We run an actuarial practice and have had truly eye watering PI quotes in the past (£3k+) - usually because a broker didn't understand our business and thought we were a pensions consultancy. It's worth trying several companies and seeing if you can talk to the underwriters yourself. Sometimes if you can talk them through what exactly you do they can assess your risk downwards.

We now have £2 million cover for less than £500 a year.

twoterrors · 24/01/2012 11:36

I have had similar experience and have still not resolved it. I am a medical writer too, occasionally for pharma, but not high risk (article summaries, news items, all referenced to the primary source), and some more general stuff for non-pharma organisations including patient information. One client, a university, insisted that I accept liability for their costs if HMRC queried my self employed status and wanted me to insure against this. As I am part time and have been self employed for years, this seemed so unlikely that in the end I just took the risk.

I would like to find some reasonably priced indemnity insurance though, that doesn't assume I am writing up trials!

If anyone has found a good company then I'd love to hear about it.

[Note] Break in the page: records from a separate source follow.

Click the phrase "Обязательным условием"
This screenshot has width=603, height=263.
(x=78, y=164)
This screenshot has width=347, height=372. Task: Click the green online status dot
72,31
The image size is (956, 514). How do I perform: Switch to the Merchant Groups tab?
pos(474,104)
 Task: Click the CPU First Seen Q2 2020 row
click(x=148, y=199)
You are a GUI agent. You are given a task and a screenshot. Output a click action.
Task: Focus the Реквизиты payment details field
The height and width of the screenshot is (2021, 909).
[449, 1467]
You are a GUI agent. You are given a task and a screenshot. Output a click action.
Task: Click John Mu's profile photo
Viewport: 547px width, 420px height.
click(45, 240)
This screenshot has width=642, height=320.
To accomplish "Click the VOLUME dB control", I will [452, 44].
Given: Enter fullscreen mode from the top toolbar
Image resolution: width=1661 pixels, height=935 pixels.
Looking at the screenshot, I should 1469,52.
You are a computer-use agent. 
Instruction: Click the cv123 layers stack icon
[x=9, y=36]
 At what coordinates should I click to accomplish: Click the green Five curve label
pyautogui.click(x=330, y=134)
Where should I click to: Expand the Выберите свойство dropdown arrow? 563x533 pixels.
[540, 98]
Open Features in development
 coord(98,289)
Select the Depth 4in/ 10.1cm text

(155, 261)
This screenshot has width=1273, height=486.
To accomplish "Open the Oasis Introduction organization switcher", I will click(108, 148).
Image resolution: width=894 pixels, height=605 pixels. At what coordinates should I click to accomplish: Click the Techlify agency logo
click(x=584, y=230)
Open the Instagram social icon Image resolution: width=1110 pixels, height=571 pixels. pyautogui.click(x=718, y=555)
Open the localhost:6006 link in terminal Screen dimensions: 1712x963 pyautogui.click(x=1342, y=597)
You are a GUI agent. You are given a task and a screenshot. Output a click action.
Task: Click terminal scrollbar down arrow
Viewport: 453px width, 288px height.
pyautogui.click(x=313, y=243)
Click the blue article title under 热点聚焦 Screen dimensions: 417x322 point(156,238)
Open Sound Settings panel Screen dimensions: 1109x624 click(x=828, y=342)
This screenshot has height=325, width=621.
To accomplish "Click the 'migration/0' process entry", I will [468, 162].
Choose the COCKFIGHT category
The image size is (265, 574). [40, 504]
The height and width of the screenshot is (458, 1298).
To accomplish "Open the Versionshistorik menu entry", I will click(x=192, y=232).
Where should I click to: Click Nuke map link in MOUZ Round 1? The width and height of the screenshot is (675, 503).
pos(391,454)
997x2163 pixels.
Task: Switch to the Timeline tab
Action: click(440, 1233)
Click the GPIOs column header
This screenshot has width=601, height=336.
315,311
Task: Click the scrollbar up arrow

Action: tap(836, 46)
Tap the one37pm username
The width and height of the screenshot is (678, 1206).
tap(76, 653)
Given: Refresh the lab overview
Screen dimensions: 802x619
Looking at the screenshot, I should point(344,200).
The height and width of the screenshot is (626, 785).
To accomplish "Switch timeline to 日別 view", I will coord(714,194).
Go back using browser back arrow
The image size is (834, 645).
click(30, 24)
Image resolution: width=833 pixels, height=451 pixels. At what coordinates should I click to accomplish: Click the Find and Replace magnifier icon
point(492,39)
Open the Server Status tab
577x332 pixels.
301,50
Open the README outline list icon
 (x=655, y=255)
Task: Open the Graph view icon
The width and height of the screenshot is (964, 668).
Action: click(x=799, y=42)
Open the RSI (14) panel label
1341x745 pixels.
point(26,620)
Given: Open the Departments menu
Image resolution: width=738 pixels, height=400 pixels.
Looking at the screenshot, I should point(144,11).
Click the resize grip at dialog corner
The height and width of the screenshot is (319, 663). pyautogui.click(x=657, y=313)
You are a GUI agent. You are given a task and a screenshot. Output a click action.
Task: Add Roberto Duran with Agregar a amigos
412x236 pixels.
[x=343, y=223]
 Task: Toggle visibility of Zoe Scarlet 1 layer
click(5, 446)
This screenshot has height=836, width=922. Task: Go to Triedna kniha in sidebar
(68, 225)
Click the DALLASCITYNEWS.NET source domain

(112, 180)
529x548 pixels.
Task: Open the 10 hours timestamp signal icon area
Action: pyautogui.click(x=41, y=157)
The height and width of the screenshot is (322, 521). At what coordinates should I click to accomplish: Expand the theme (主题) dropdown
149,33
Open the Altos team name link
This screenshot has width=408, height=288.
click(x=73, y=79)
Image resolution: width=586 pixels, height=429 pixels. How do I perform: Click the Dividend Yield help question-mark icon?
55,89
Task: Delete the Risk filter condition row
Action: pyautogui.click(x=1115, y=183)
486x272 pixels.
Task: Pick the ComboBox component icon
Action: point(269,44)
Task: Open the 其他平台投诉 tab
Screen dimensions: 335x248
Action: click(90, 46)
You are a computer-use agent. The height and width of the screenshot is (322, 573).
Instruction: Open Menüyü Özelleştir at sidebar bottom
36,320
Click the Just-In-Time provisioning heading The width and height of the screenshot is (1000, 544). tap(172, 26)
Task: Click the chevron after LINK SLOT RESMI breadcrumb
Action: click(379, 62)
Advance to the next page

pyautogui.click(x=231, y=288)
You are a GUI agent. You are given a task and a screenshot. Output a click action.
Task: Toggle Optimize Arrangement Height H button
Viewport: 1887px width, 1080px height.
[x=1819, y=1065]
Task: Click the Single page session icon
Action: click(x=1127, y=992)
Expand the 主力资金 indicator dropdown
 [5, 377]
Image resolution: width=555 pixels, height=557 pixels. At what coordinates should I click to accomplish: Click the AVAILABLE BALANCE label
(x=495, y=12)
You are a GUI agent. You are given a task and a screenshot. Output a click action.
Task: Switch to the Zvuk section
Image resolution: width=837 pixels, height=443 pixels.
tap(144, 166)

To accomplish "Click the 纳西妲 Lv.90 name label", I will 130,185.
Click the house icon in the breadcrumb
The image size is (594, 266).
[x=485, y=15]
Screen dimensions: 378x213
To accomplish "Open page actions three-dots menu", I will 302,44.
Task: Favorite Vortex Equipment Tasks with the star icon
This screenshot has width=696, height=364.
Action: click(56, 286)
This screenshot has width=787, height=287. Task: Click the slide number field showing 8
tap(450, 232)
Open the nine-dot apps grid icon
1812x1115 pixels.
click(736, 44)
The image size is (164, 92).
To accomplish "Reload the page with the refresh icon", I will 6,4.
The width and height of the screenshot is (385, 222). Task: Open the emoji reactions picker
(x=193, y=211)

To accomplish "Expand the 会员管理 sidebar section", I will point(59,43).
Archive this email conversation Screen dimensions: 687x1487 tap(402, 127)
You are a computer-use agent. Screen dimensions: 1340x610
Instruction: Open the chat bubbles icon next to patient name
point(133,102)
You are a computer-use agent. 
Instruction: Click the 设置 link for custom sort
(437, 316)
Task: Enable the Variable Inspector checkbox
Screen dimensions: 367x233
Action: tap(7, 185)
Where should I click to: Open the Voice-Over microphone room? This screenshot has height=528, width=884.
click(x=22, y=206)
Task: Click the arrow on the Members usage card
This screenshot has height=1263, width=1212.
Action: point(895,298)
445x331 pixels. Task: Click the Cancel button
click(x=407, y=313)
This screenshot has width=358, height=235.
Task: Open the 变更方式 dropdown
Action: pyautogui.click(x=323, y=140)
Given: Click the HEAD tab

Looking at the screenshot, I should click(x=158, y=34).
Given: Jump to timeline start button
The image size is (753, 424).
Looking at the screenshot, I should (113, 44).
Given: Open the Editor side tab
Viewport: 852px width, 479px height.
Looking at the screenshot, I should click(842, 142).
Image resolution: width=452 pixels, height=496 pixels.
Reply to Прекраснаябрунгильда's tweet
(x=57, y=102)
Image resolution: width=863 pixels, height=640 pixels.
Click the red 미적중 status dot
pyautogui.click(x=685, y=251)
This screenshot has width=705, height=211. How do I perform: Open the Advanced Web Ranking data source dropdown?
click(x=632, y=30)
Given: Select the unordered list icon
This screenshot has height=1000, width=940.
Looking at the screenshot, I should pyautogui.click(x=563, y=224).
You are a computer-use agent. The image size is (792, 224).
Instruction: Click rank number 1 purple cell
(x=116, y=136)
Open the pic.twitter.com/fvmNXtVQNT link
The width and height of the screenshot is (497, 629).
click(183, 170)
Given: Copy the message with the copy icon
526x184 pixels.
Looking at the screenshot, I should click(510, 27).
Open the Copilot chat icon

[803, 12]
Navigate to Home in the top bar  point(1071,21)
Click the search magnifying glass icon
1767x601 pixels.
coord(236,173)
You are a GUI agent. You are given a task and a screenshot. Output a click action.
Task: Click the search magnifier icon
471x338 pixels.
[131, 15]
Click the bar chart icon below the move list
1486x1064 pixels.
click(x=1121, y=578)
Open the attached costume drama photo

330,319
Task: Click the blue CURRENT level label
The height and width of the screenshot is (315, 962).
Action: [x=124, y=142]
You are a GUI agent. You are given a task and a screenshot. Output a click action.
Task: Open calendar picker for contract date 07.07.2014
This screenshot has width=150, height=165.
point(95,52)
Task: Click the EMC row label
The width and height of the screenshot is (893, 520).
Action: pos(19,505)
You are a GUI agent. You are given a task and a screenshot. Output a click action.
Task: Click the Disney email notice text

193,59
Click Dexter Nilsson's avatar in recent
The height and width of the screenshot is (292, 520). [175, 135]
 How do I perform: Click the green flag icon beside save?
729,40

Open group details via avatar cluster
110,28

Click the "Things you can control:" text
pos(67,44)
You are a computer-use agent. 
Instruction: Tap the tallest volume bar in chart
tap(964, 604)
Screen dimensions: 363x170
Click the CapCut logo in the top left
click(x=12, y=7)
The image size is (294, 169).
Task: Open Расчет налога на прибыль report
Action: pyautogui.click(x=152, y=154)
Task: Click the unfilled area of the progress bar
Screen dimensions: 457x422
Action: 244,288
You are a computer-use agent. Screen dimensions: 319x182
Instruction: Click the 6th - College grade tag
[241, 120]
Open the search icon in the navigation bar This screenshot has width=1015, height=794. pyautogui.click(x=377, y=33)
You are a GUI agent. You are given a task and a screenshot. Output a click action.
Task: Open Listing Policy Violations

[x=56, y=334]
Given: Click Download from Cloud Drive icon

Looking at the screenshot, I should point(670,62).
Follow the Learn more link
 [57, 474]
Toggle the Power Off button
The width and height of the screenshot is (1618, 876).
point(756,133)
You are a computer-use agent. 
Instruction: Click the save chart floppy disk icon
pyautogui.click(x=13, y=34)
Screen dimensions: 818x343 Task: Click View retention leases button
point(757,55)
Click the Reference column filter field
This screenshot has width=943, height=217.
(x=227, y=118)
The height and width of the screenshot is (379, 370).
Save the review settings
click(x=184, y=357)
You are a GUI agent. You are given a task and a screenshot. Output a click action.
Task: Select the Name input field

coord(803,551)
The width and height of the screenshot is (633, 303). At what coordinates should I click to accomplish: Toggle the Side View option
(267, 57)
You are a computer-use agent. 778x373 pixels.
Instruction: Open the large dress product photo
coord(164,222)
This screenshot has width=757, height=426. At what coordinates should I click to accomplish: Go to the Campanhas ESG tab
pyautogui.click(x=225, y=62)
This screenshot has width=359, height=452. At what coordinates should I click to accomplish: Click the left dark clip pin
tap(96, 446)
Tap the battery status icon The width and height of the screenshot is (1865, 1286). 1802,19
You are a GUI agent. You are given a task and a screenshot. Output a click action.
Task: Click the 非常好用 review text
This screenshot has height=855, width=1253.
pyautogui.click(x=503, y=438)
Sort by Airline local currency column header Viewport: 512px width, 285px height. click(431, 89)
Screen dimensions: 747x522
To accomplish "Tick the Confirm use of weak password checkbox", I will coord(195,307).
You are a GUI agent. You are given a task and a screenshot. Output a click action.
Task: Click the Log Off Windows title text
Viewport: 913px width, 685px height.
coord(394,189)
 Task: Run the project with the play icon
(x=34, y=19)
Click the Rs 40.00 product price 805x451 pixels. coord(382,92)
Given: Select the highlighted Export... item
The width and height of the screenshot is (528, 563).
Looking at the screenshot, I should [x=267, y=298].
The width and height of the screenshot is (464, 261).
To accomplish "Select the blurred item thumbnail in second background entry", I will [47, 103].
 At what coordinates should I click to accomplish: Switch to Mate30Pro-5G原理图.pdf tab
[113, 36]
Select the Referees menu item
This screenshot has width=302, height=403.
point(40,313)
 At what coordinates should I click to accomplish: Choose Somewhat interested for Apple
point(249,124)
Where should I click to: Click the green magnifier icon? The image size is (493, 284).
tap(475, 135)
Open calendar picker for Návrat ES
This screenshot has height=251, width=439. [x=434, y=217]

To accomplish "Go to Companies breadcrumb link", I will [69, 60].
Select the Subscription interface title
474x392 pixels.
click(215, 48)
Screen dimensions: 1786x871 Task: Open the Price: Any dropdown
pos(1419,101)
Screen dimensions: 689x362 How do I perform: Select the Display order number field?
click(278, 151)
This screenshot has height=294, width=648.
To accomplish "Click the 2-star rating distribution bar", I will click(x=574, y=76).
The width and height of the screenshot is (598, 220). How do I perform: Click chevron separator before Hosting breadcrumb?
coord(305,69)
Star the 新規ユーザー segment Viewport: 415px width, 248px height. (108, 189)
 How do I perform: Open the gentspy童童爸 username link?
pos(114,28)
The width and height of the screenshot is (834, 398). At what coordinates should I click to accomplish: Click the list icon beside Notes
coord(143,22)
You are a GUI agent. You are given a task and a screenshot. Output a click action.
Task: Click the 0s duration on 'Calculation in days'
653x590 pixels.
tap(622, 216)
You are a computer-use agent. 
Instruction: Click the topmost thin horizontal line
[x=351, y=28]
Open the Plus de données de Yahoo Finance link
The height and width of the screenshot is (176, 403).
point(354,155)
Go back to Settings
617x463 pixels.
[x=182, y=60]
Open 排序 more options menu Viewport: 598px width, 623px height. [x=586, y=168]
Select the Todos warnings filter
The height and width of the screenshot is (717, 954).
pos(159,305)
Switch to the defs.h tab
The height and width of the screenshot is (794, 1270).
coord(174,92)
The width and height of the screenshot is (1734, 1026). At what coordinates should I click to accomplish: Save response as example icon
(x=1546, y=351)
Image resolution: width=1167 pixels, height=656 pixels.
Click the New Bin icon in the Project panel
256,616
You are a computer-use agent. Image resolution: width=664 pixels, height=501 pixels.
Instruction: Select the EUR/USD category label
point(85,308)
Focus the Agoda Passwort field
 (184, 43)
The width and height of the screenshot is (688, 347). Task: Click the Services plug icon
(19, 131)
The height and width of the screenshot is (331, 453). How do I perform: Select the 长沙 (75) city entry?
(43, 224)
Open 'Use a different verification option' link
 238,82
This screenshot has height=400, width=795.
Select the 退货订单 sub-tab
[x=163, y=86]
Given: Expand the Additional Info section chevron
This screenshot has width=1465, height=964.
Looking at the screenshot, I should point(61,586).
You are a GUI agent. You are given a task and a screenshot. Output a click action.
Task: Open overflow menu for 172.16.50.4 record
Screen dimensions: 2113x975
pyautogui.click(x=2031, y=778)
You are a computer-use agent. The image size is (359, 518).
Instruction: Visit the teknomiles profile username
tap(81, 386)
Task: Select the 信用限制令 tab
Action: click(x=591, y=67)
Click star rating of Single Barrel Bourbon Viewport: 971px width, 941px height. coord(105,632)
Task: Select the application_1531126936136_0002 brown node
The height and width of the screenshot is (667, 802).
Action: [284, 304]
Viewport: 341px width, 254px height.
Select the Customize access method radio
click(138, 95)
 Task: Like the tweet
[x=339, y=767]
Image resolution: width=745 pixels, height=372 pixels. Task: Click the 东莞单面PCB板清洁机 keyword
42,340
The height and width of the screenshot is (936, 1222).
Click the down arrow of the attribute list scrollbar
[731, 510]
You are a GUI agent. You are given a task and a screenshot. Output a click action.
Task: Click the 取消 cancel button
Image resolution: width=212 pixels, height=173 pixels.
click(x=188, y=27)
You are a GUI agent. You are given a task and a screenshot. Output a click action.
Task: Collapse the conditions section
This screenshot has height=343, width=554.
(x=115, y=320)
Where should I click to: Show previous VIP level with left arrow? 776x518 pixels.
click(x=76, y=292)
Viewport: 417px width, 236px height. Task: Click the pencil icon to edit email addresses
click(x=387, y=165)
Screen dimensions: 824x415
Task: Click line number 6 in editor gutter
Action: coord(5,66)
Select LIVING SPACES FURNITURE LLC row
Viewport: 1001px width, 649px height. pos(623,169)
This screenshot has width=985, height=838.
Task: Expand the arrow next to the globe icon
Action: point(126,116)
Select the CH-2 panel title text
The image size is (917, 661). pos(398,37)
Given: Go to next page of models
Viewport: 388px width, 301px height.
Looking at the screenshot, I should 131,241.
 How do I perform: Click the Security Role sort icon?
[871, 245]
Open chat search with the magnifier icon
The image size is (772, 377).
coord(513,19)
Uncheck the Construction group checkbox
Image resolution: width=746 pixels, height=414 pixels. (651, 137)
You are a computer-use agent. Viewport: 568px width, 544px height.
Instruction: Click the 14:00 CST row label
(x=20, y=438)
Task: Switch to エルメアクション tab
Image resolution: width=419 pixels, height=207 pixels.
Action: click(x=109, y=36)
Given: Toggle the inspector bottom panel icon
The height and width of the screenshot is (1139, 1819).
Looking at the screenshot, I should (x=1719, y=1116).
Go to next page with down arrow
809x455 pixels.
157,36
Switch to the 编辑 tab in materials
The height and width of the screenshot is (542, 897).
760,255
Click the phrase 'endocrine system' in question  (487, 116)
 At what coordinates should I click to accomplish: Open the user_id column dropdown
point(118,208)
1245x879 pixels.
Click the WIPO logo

PushyDad · 07/02/2012 00:51

The wife and I are freelance IT consultants. My agent ticks the box by telling me I need to have insurance in place. The wife's agent insist on seeing the paperwork. As a result, she has cover and I don't. She pays about £31/month. I'm guess that the pharmaceutical industry is more litigation orientated hence the hefty premiums.

I've been doing this for 23 years and I've never known of a IT consultant being sued. One guy lost the company £700k and all that happened was that he didnt get his contract renewed.

Maybe you should ask around to see how common/uncommon it is for people in your position to get sued. However, if like my wife's agent your client requires paperwork then you have no choce but to 'suck it up'

gomez · 07/02/2012 01:01

I use Hiscox and am generally asked to provide PI for £1,000,000 - fecked if I know why being a PM in financial services :-) Anyway sometimes need public liability too (500k) so all in I am around £300 per annum.